* **Work item**
Exactly reproduce the lines beginning with the line that includes "Click the browser" and ending with the last line of the data.

* **Provided data**
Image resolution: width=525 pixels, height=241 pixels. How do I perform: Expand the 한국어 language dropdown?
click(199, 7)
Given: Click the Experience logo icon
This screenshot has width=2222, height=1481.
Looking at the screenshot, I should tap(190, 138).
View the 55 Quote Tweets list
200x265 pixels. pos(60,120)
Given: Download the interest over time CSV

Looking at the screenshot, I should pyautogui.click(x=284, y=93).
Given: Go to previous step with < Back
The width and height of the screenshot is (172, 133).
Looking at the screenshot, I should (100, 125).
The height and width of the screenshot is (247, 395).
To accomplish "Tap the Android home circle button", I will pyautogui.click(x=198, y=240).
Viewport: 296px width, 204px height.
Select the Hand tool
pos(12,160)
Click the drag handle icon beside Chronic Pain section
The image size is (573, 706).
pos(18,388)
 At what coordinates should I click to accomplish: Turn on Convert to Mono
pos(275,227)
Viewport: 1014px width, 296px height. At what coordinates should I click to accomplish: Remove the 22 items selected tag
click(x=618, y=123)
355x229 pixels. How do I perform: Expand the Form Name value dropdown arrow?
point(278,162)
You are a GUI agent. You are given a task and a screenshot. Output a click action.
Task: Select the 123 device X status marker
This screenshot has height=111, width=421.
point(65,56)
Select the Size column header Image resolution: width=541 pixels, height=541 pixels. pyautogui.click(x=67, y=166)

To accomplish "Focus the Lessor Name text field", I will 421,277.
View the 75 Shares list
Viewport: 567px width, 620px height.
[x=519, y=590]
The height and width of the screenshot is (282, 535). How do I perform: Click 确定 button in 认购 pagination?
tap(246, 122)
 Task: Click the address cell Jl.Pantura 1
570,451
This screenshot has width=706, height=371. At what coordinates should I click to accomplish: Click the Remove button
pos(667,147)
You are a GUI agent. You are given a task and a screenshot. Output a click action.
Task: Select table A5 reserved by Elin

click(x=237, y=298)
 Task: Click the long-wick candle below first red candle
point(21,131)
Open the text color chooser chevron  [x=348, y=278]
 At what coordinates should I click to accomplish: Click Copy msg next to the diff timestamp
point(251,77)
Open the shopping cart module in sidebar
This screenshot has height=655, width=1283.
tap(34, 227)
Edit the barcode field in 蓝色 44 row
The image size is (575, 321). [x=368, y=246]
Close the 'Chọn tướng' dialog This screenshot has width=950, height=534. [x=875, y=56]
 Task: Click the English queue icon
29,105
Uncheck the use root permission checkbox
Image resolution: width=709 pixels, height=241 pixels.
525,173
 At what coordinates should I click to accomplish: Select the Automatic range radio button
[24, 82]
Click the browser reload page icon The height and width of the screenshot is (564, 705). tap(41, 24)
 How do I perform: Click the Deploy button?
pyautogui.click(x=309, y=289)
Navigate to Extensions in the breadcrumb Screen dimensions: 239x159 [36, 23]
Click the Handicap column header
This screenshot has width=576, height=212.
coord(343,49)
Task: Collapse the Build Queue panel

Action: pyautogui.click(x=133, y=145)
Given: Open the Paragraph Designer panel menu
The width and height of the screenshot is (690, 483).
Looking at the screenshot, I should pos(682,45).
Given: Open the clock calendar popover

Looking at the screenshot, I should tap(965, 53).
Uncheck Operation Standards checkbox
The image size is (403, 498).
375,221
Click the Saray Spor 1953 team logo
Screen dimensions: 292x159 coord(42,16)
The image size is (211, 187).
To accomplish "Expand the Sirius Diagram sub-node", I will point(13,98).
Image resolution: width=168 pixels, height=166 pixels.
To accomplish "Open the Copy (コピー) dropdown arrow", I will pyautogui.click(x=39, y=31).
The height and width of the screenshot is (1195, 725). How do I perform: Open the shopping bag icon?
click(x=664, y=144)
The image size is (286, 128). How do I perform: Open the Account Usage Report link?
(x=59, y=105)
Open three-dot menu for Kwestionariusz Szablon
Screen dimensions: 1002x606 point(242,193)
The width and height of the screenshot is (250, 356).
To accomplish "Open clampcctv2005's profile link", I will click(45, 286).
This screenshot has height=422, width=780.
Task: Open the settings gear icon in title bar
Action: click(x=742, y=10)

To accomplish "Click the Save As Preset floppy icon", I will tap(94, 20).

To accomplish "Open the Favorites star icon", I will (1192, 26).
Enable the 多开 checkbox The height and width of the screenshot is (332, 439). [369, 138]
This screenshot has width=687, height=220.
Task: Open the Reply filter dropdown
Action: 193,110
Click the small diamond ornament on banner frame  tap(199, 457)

* **Reply to the exercise**
Click the browser reload page icon The height and width of the screenshot is (564, 705). tap(41, 24)
 How do I perform: Click the Deploy button?
pyautogui.click(x=309, y=289)
Navigate to Extensions in the breadcrumb Screen dimensions: 239x159 [36, 23]
Click the Handicap column header
This screenshot has width=576, height=212.
coord(343,49)
Task: Collapse the Build Queue panel

Action: pyautogui.click(x=133, y=145)
Given: Open the Paragraph Designer panel menu
The width and height of the screenshot is (690, 483).
Looking at the screenshot, I should pos(682,45).
Given: Open the clock calendar popover

Looking at the screenshot, I should tap(965, 53).
Uncheck Operation Standards checkbox
The image size is (403, 498).
375,221
Click the Saray Spor 1953 team logo
Screen dimensions: 292x159 coord(42,16)
The image size is (211, 187).
To accomplish "Expand the Sirius Diagram sub-node", I will point(13,98).
Image resolution: width=168 pixels, height=166 pixels.
To accomplish "Open the Copy (コピー) dropdown arrow", I will pyautogui.click(x=39, y=31).
The height and width of the screenshot is (1195, 725). How do I perform: Open the shopping bag icon?
click(x=664, y=144)
The image size is (286, 128). How do I perform: Open the Account Usage Report link?
(x=59, y=105)
Open three-dot menu for Kwestionariusz Szablon
Screen dimensions: 1002x606 point(242,193)
The width and height of the screenshot is (250, 356).
To accomplish "Open clampcctv2005's profile link", I will click(45, 286).
This screenshot has height=422, width=780.
Task: Open the settings gear icon in title bar
Action: click(x=742, y=10)

To accomplish "Click the Save As Preset floppy icon", I will tap(94, 20).

To accomplish "Open the Favorites star icon", I will (1192, 26).
Enable the 多开 checkbox The height and width of the screenshot is (332, 439). [369, 138]
This screenshot has width=687, height=220.
Task: Open the Reply filter dropdown
Action: 193,110
Click the small diamond ornament on banner frame  tap(199, 457)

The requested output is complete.